Common Postoperative Complications
Maternal Complications
The overall incidence of maternal complications is 5.9%, with severe complications (e.g., placental abruption, severe infections, pulmonary edema) occurring in 1.5%. Mild complications include hemorrhage, chorioamnionitis, and amniotic fluid leakage. Postoperative management requires monitoring for maternal blood dilution and fluid intake. Risks of preterm labor, premature rupture of membranes, and miscarriage are elevated. Delivery typically occurs between 31 and 33 weeks of pregnancy. The occurrence of iatrogenic monochorionic monoamniotic twins due to amniotic membrane perforation is 20%.
Fetal Complications
Near-term complications include intrauterine death of one or both fetuses, pseudomembranous band syndrome (2.2%), fetal body or limb burns, iatrogenic twin anemia-polycythemia sequence (3–13%), and recurrent TTTS (5–10%). Long-term complications include neurological impairment in infants, partly attributable to prematurity and the pathophysiological mechanisms of TTTS itself.
In-Utero Treatment of Fetal Posterior Urethral Valves (PUVs)
Posterior urethral valves can lead to progressive oligohydramnios, pulmonary hypoplasia, and cystic renal dysplasia. Fetoscopic laser ablation of the posterior urethral valves, along with the placement of a urinary drainage stent, is a potential treatment. However, the indications for surgery and its efficacy remain to be thoroughly evaluated.
In-Utero Treatment for Severe Congenital Diaphragmatic Hernia (CDH)
Severe diaphragmatic hernia may result in significant pulmonary hypoplasia, rendering the affected neonate unlikely to survive after birth. Fetoscopic endoluminal tracheal occlusion (FETO) has improved postnatal six-month survival rates for cases with severe diaphragmatic hernia from 15% to 40%. However, whether in-utero treatment significantly reduces the incidence of neonatal pulmonary hypoplasia and improves long-term outcomes requires further investigation.
Management of Amniotic Band Syndrome (ABS)
Amniotic band syndrome refers to a spectrum of sporadic congenital structural abnormalities (involving limbs, face, and trunk) that can present as constriction bands, syndactyly, intrauterine amputations, or more complex defects involving facial structures, internal organs, and the body wall. In some cases, constriction bands may entangle the umbilical cord, resulting in fetal demise. Fetoscopic amniotic band release may prevent limb loss before irreversible fetal damage occurs; however, the indications for surgery and its effectiveness require further assessment.

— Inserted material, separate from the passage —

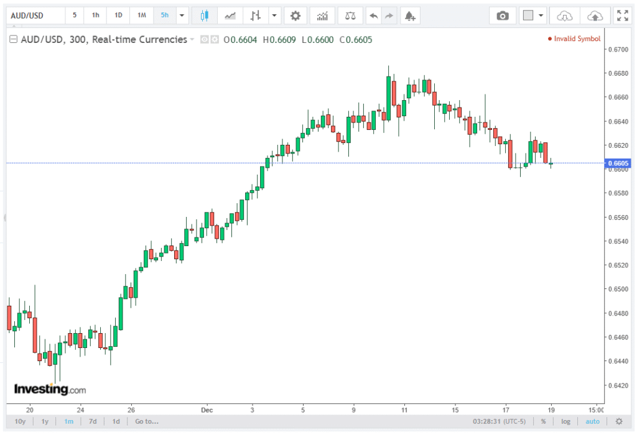Toggle fullscreen chart mode
The width and height of the screenshot is (637, 435).
[x=621, y=16]
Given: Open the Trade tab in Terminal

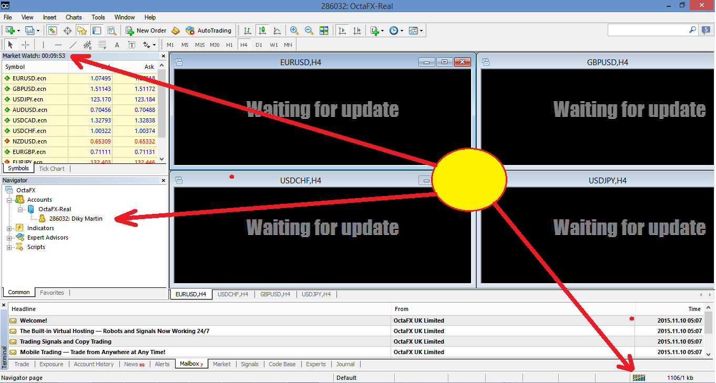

In-Utero Treatment of Fetal Open Spina Bifida (Meningomyelocele, MMC)
Open MMC, characterized by spinal cord and nerve exposure to amniotic fluid, can cause a "second-hit" phenomenon during fetal development. Neurotoxic substances in the amniotic fluid impair the development of the nervous system, leading to severe, irreversible outcomes such as intellectual disability, motor dysfunction, anal sphincter incompetence, sexual dysfunction, and Chiari II malformations. Compared to open fetal surgery, fetoscopic repair of MMC is associated with fewer maternal complications, no risk of uterine scar rupture during delivery, and the option of vaginal trial of labor. However, long-term efficacy still needs confirmation through randomized controlled trials.